Converting a YAML file to JSON object in Python
Asked Answered
L

6

41

How can I load a YAML file and convert it to a Python JSON object?

My YAML file looks like this:

Section:
    heading: Heading 1
    font: 
        name: Times New Roman
        size: 22
        color_theme: ACCENT_2

SubSection:
    heading: Heading 3
    font:
        name: Times New Roman
        size: 15
        color_theme: ACCENT_2
Paragraph:
    font:
        name: Times New Roman
        size: 11
        color_theme: ACCENT_2
Table:
    style: MediumGrid3-Accent2
Lobster answered 13/6, 2018 at 21:19 Comment(0)
R
42

The PyYAML library is intended for this purpose

pip install pyyaml
import yaml
import json
with open("example.yaml", 'r') as yaml_in, open("example.json", "w") as json_out:
    yaml_object = yaml.safe_load(yaml_in) # yaml_object will be a list or a dict
    json.dump(yaml_object, json_out)

Notes: PyYAML only supports the pre-2009, YAML 1.1 specification.
ruamel.yaml is an option if YAML 1.2 is required.

pip install ruamel.yaml
Roughrider answered 13/6, 2018 at 21:29 Comment(5)
I agree, it's a more clear answer. I'll leave my answer here since it includes the file handling part, although it was not asked specifically for it is probably needed more often than not.Roughrider
I copied the pip install part when you mentioned the other answer being cleared, thanks.Roughrider
PyYAML's load() is documented to be unsafe, and there is no excuse for using it instead of safe_load() here (or almost anywhere else). You fail to mention that PyYAML only supports the old, pre-2009, YAML 1.1 specification.Bathulda
I had no idea, I'll include it in the answer, thanks.Roughrider
For tracking the PyYaml specs: github.com/yaml/pyyaml/issues/116Runofthemine
F
37

you can use PyYAML

pip install PyYAML

And in the ipython console:

In [1]: import yaml

In [2]: document = """Section:
   ...:     heading: Heading 1
   ...:     font: 
   ...:         name: Times New Roman
   ...:         size: 22
   ...:         color_theme: ACCENT_2
   ...: 
   ...: SubSection:
   ...:     heading: Heading 3
   ...:     font:
   ...:         name: Times New Roman
   ...:         size: 15
   ...:         color_theme: ACCENT_2
   ...: Paragraph:
   ...:     font:
   ...:         name: Times New Roman
   ...:         size: 11
   ...:         color_theme: ACCENT_2
   ...: Table:
   ...:     style: MediumGrid3-Accent2"""
   ...:     

In [3]: yaml.load(document)
Out[3]: 
{'Paragraph': {'font': {'color_theme': 'ACCENT_2',
   'name': 'Times New Roman',
   'size': 11}},
 'Section': {'font': {'color_theme': 'ACCENT_2',
   'name': 'Times New Roman',
   'size': 22},
  'heading': 'Heading 1'},
 'SubSection': {'font': {'color_theme': 'ACCENT_2',
   'name': 'Times New Roman',
   'size': 15},
  'heading': 'Heading 3'},
 'Table': {'style': 'MediumGrid3-Accent2'}}
Finecut answered 13/6, 2018 at 21:27 Comment(3)
Not only what the previous comment said, but you're using IPython's console, and not plain Python console ;)Alverson
1) Where is the JSON the OP requested? JSON strings have double quotes. 2) PyYAML's load() is documented to be unsafe, and there is no excuse for using it instead of safe_load() here (or almost anywhere else). 3) You fail to mention that PyYAML only supports the old, pre-2009, YAML 1.1 specification.Bathulda
1. what did you mean about the JSON type in Python, may be you can help me to read about it. is the dict. Other comments is good and interesting as your answer, thank you.Finecut
B
17

There is no such thing as a Python JSON object. JSON is a language independent file format that finds its roots in JavaScript, and is supported by many languages.

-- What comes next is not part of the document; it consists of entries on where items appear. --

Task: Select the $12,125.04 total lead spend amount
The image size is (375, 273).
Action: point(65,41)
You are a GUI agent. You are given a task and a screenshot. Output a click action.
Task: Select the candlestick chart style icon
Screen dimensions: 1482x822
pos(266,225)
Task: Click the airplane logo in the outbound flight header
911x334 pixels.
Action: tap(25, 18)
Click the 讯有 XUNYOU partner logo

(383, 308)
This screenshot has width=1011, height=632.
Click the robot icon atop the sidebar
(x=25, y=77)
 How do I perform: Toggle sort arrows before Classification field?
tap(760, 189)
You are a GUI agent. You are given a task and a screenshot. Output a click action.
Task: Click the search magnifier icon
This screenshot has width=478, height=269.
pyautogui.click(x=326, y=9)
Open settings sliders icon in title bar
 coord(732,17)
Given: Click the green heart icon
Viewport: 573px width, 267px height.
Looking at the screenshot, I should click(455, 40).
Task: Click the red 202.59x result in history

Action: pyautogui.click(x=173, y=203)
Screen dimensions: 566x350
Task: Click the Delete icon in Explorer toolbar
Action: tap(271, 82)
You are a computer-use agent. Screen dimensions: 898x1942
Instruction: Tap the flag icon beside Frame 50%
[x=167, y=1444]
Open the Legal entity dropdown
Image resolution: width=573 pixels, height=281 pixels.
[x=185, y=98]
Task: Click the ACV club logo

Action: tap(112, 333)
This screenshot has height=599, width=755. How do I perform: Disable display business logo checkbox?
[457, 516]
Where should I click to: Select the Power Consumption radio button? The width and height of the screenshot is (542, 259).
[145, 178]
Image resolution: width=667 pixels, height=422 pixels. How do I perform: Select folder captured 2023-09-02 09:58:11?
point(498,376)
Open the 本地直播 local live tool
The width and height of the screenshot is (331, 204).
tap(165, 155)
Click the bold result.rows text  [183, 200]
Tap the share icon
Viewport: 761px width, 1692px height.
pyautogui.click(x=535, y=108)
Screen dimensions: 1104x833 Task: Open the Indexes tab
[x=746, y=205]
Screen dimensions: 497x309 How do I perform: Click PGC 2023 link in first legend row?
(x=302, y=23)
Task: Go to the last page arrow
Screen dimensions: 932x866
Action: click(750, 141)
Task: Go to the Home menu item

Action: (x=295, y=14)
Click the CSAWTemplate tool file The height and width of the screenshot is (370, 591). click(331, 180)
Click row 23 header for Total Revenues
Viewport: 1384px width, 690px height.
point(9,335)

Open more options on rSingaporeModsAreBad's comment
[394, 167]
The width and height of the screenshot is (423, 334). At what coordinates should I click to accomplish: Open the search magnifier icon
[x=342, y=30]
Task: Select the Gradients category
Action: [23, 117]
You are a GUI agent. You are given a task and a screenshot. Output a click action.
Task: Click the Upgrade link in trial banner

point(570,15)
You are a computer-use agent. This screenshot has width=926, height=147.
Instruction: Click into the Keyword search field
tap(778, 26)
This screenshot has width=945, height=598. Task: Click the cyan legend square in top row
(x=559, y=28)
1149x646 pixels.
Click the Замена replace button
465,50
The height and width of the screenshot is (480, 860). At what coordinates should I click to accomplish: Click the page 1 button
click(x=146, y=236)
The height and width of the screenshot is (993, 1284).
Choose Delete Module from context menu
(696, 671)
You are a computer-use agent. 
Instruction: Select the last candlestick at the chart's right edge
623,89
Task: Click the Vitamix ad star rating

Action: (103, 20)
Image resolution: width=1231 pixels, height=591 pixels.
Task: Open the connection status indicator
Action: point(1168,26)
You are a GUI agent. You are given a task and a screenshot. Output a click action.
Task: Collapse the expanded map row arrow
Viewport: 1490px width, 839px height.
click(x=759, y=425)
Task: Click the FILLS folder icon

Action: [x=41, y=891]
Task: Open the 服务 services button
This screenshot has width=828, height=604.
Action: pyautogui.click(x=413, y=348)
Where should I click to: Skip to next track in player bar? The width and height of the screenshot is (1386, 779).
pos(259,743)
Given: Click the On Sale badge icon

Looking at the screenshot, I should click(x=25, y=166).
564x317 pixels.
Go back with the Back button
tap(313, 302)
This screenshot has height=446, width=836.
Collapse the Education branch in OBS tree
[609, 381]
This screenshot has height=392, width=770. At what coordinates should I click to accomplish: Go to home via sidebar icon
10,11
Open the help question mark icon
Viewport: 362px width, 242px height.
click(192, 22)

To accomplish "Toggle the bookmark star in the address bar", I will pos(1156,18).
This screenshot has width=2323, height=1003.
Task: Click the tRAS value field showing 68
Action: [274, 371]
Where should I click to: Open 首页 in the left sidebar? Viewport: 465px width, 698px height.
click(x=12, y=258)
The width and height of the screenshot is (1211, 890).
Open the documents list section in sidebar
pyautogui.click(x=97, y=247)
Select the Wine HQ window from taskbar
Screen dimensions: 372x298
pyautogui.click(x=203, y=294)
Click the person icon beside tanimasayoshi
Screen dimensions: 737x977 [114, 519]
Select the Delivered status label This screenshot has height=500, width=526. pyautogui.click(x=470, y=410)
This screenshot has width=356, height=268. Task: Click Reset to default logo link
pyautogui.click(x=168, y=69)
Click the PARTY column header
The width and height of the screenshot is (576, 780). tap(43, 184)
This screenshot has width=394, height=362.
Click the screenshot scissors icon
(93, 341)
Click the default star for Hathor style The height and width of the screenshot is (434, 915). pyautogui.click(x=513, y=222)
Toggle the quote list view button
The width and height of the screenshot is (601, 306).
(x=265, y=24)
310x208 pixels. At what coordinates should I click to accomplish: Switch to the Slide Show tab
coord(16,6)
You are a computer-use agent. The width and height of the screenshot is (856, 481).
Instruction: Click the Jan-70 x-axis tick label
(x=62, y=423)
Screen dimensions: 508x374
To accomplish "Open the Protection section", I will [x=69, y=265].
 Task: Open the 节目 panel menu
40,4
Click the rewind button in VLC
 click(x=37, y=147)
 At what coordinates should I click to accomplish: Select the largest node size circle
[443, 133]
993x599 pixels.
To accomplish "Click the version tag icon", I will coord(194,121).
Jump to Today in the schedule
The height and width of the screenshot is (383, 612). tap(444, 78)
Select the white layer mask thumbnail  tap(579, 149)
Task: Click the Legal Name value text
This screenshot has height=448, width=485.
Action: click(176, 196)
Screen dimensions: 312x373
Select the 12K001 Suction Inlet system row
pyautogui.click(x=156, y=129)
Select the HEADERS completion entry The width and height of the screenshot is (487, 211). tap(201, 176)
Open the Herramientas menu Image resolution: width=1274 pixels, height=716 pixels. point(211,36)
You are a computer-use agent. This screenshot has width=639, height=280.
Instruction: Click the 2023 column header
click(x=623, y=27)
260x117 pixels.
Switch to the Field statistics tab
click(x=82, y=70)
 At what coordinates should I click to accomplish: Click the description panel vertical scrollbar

If your YAML document adheres to the old 1.1 standard, i.e. pre-2009, you can use PyYAML as suggested by some of the other answers.

If it uses the newer YAML 1.2 specification, which made YAML into a superset of JSON, you should use ruamel.yaml (disclaimer: I am the author of that package, which is a fork of PyYAML).

import ruamel.yaml
import json

in_file = 'input.yaml'
out_file = 'output.json'

yaml = ruamel.yaml.YAML(typ='safe')
with open(in_file) as fpi:
    data = yaml.load(fpi)
with open(out_file, 'w') as fpo:
    json.dump(data, fpo, indent=2)

which generates output.json:

{
  "Section": {
    "heading": "Heading 1",
    "font": {
      "name": "Times New Roman",
      "size": 22,
      "color_theme": "ACCENT_2"
    }
  },
  "SubSection": {
    "heading": "Heading 3",
    "font": {
      "name": "Times New Roman",
      "size": 15,
      "color_theme": "ACCENT_2"
    }
  },
  "Paragraph": {
    "font": {
      "name": "Times New Roman",
      "size": 11,
      "color_theme": "ACCENT_2"
    }
  },
  "Table": {
    "style": "MediumGrid3-Accent2"
  }
}

ruamel.yaml, apart from supporting YAML 1.2, has many PyYAML bugs fixed. You should also note that PyYAML's load() is also documented to be unsafe, if you don't have full control over the input at all times. PyYAML also loads scalar numbers 021 as integer 17 instead of 21 and converts scalar strings like on, yes, off to boolean values (resp. True, True and False).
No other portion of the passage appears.